Ethan était retourné s'asseoir quand elles entrèrent dans la chambre. Il esquissa un bref sourire à les voir côte à côte, si ressemblantes avec leur visage ovale, leurs traits doux et leur démarche énergique. Thalia dépassait Maria depuis peu, ce qu'Ethan ne manquait pas de rappeler à sa compagne pour la taquiner.

— Toujours pas réveillé, feignasse ? gronda Thalia en enfonçant un doigt dans le bras de son frère. Tu me dois deux tours de vaisselle. Un d'aspirateur et de serpillère. Et trois nuits quasiment blanches, stupido.

Une fois sa colère retombée, Thalia se laissa choir sur la deuxième chaise et posa la tête contre l'épaule de son père. Ses bras croisés sur sa poitrine et sa moue boudeuse rappelaient tellement Jim que Maria ne put s'empêcher de s'esclaffer.

— Je t'autorise à lui faire tout plein de misères quand il sera réveillé, sourit Maria avec des étincelles dans les yeux.

Sa fille lui retourna un regard de connivence, un sourire narquois ourlant ses lèvres.
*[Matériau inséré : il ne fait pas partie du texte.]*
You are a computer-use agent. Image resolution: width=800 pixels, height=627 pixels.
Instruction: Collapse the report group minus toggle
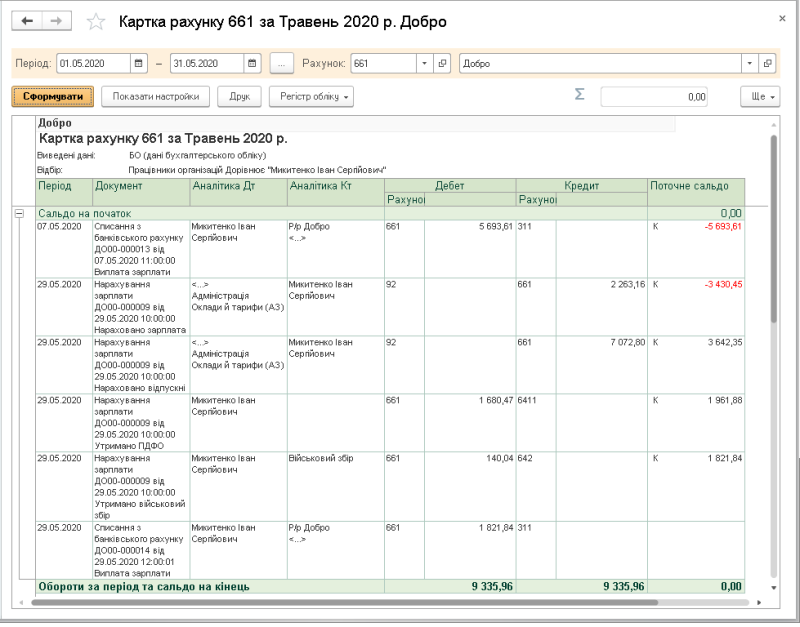[x=19, y=214]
Elle bondit hors de sa chaise et contourna le lit en courant à moitié. Parmi le tas de cadeaux, lettres et bibelots abandonnés sur la table de chevet par les proches de Jeremy, l'adolescente en extirpa un marqueur. Ryusuke s'en était servi la veille pour annoter les photos et les dessins du pêle-mêle.

— Vous allez pas me gronder si je commence avant ? minauda-t-elle en débouchant le stylo.

L'air désemparé d'Ethan arracha un brusque rire à Maria. Même s'il s'était assagi avec les années, elle était certaine de pouvoir réveiller son esprit blagueur et indiscipliné.

— Oh, mon amour, c'est juste quelques dessins.

Thalia, qui avait commencé à dessiner un smiley en colère sur la joue de son frère, suspendit son geste. Elle coula un regard en direction de sa mère, ricana tout bas.

— C'est bon, c'est officiel ?

— De quoi ?

Mon amour, répéta leur fille d'une voix affreusement mielleuse.

Si Ethan se décomposa, Maria rit de plus belle. Elle rejoignit sa fille, asséna une série de guilis impitoyables le long de son flanc et profita qu'elle se tortillait pour récupérer le feutre. Elle traça ensuite deux courbes sur le front de Thalia en repoussant sa frange.

— Maman, s'indigna l'adolescente en se précipitant dans la salle d'eau attenante.

Dans le petit miroir au-dessus du lavabo, Thalia souleva ses cheveux et sourit. Un cœur aux contours maladroits lui ceignait le front.